Even better, empower them with different ways to receive packages. For example, Jet.com is installing Latch, a sophisticated access system, in 1,000 New York City apartment buildings for easier deliveries. Residents can use their phone as a key, grant access to guests without walking downstairs, and get packages delivered safely without being home.

Also, Amazon Locker is available to merchants using Fulfillment by Amazon. It is similar to a post office box, but only for Amazon deliveries. Customers get an email as soon as the package arrives at the locker and they have three days to pick it up. Similar services include FedEx Ship&Get, USPS Gopost, and UPS Access Point lockers.

Amazon is also testing delivering directly to customers’ car trunks, while Walmart is testing deliveries straight to customers’ refrigerators. Commitment to improving the last mile experience is immense. Independent merchants should not be too far behind.

3. Send frequent delivery notifications via preferred mediums. Customers have their own preferred forms of communication. The more choices they have, the more likely they are to receive and read your updates. The top three consumer choices for communication are typically email, text message, and a company order-tracking page. As a start, offer all three.

Customers appreciate being notified when an order is going to ship, when it has shipped, where the item is currently located, and ongoing updates about the expected delivery date and time.

There are plenty of exceptions to these typical notices. You’ll earn loyalty points with your customers if you handle them well, and proactively. Examples include:

  • Attempted delivery by the carrier, without success.
  • Available for pickup at a carrier location, after too many attempted deliveries.
  • Cannot schedule a delivery appointment, and the carrier is unable to reach the customer.
  • Consignee refused delivery, usually because it was delivered to the wrong address.
  • Other exceptions, including expected delays, package held at terminal, and incorrect address.

4. Provide a branded tracking page. A branded delivery-tracking page is a must have. Customers become increasingly engaged with your brand during the period between the purchase and delivery. According to the 2017 “Post-Purchase Benchmark Report” from Navar, a customer loyalty and retention platform:

  • Those who track orders visit the tracking page 3.1 times per order.
  • The click rate on marketing assets that appear on a branded order-tracking page is 3-times higher than for marketing emails

A branded tracking page will curtail “Where is my order?” customer-service queries. It will also provide your marketing team with better opportunities to cross sell, up sell, and boost engagement.

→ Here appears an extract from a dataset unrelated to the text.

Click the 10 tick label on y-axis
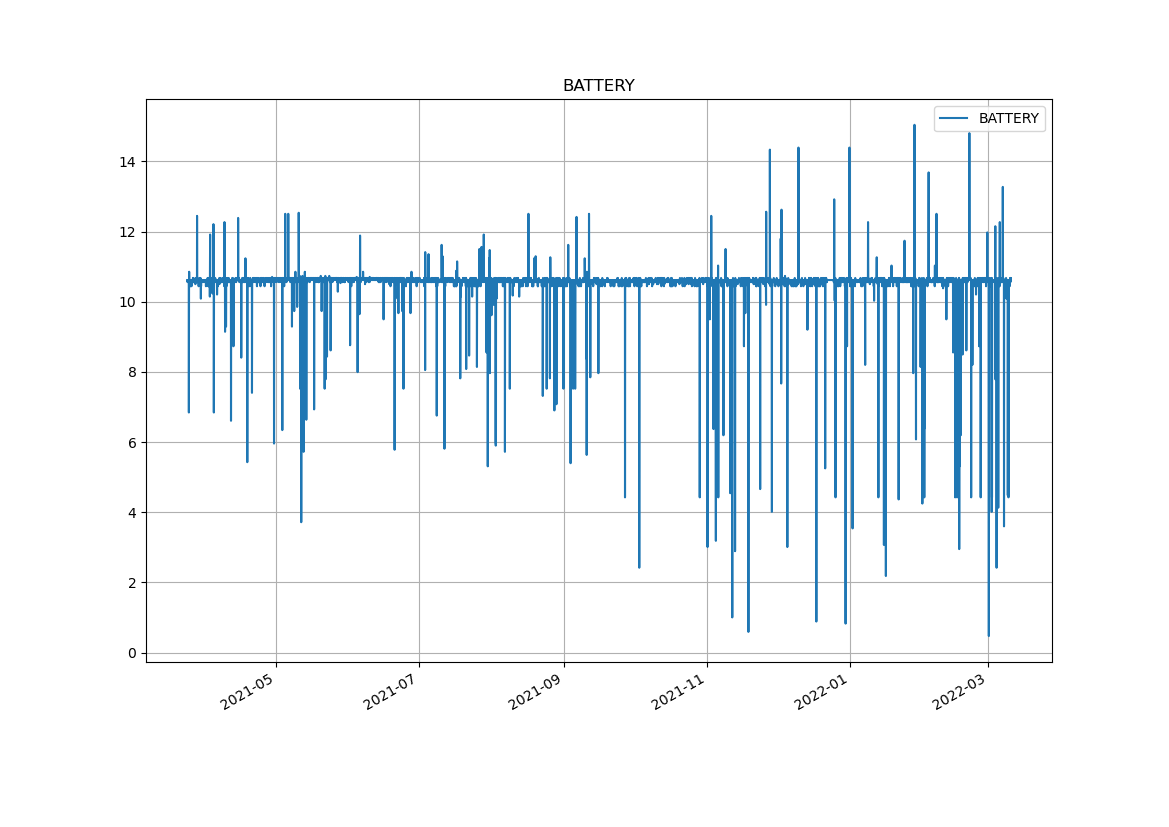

5. Offer branded and eco-friendly packaging. Branded packaging is a effective way to advertise. It’s similar to a mobile billboard. Remember the first time you saw a package from Jet.com? Or the ubiquitous Echo and Prime advertisements on every Amazon box? The more eye-catching your packaging is, the more your customers and their neighbors will remember it.

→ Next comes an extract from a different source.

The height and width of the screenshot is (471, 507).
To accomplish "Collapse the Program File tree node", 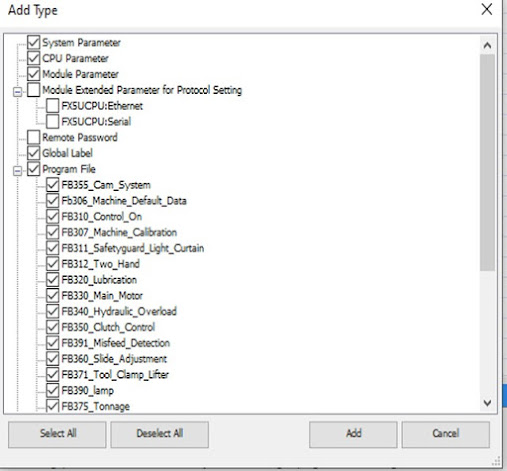I will (17, 171).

Eco-friendly packaging is becoming more important, especially for millennials. One recent study found that more than 50 percent of shoppers would pay more for environmentally friendly packaging.

Execution Is Key

Parcel delivery strategies are easy to articulate, but hard to execute well. Managing delivery in last mile requires infrastructure for order and fulfillment that can track real-time package status from the origin to customer’s doorstep and everywhere in between. That information must sync with numerous platforms — website, customer support, email, text messages — and accommodate order and delivery modifications. Get it all right and you’ll have an unfair competitive advantage.